Pretender establecer una barrera estricta entre la acción pública y la
vida privada carece de sentido, pues esa barrera es permeable y la
traspasamos constantemente. Lo que se busca desde la criminalización de
la movilización es mantener la impunidad de quienes, desde la política,
condicionan a diario nuestras vidas.
Porque esa es otra
cuestión. Algunos sectores políticos, entendiendo por tales no solo
responsables políticos, sino medios de comunicación, se escandalizan
porque las protestas alcancen el ámbito de lo privado. Sin embargo, las
medidas de los gestores de esta tremenda estafa invaden cotidianamente
nuestro ámbito privado, condicionando nuestras vidas. Nos privan de
nuestro dinero (caso de las preferentes o de las pagas extraordinarias)
para dárselo, directa o indirectamente, a los responsables de la crisis,
los bancos, condicionan nuestra salud (caso del profesorado)
estableciendo medidas restrictivas en las bajas por enfermedad, o (caso
de los usuarios de la sanidad pública) queriendo convertirla en un
negocio que beneficie a sus allegados, ponen en riesgo la alimentación
de niños y niñas disminuyendo las becas de comedor, condenan a la
miseria a amplias capas de la población por aplicar una política
económica atenta exclusivamente al beneficio de los poderosos. Podríamos
seguir dando ejemplos de cómo los políticos neoliberales invaden, con
su acción pública, nuestra vida privada. Rajoy y sus cómplices
nos acompañan las 24 horas del día.
¿Límites del escrache?
Como los de todas las movilizaciones. No parece aceptable que se llame
asesino, en la puerta de su casa, en una manifestación, a quien no está a
favor de la dación en pago. Porque no es, evidentemente, un asesino.
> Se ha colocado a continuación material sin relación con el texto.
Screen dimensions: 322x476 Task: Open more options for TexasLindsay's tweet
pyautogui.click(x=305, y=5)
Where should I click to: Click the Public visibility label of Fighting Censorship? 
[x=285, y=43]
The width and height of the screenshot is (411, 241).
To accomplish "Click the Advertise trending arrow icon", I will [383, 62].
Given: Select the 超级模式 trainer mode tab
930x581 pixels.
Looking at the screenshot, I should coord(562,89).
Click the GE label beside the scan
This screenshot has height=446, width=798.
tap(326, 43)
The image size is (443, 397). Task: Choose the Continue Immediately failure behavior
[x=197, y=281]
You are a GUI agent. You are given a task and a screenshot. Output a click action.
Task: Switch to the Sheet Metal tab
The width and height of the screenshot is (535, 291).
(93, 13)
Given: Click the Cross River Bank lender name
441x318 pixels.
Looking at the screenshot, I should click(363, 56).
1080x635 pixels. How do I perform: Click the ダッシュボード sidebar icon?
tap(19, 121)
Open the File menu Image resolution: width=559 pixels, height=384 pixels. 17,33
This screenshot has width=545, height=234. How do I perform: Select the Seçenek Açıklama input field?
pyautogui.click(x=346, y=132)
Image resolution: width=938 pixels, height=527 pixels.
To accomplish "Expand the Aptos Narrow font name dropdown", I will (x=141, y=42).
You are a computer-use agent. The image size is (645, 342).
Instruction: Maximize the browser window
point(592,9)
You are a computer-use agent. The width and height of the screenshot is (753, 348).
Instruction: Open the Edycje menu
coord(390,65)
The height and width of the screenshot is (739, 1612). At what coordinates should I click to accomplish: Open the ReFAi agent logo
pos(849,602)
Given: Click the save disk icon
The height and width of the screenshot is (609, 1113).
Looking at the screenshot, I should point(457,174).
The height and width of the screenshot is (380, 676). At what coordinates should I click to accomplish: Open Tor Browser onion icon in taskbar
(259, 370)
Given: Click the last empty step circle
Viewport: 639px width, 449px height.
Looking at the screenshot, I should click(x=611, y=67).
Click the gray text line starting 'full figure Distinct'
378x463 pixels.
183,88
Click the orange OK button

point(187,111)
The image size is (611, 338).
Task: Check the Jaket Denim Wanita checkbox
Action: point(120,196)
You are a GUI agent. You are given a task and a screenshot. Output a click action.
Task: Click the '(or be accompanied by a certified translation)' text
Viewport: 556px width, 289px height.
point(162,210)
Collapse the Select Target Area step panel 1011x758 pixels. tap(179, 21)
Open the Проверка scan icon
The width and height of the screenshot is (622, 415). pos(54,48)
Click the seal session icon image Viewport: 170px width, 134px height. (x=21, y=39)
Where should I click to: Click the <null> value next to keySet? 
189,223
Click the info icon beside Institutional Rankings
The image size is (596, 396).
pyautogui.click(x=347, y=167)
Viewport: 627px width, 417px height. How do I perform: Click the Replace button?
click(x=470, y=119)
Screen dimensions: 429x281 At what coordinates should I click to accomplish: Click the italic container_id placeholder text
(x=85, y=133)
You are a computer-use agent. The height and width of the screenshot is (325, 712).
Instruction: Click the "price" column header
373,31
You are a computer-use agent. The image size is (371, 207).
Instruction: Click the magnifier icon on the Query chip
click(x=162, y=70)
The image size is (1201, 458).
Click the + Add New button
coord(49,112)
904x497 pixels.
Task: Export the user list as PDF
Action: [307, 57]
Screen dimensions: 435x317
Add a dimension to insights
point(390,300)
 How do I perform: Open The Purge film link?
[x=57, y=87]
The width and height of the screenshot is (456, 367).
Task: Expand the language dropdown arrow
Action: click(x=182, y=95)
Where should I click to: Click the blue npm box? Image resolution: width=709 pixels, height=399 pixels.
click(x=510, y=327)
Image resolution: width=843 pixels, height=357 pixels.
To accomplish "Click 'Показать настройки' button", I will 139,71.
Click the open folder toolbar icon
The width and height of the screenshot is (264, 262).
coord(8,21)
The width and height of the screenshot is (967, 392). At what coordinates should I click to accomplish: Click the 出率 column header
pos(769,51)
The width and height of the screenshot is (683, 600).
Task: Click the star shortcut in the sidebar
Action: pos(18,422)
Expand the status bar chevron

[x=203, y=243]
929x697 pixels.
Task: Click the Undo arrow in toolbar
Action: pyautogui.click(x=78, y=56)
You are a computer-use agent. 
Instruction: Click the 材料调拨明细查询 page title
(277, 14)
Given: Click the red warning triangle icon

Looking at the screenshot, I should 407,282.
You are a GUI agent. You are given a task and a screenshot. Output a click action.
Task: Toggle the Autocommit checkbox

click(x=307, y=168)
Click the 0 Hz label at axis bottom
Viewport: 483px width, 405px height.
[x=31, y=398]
Señalarle como cómplice de la monumental estafa que estamos viviendo es
suficiente. Como tampoco es aceptable que la delegada del gobierno en
Madrid, y los medios de la ultraderecha, comparen a Stop Desahucios con
el terrorismo etarra. Ya sabemos de la bajeza moral de Cristina
Cifuentes y de sus aledaños mediáticos, pero, aun así, sorprende el
exceso.
En fin, que esta política del lloriqueo en la que se
cobija el PP, con el apoyo de la inefable Rosa Díez, es de un
extremo cinismo. Los que están arrasando las vidas privadas de millones
de ciudadanos y ciudadanas reclaman respeto a su privacidad, los que
utilizan armas de destrucción masiva (de la educación, de la sanidad, de
las relaciones laborales, del pacto constitucional, de la democracia)
se indignan porque la gente se revuelve. Han declarado una guerra, pero
nos quieren sumisos. ¡Qué cara más dura!
Juan Manuel Aragüés Estragués es profesor de Filosofía en la Universidad de Zaragoza.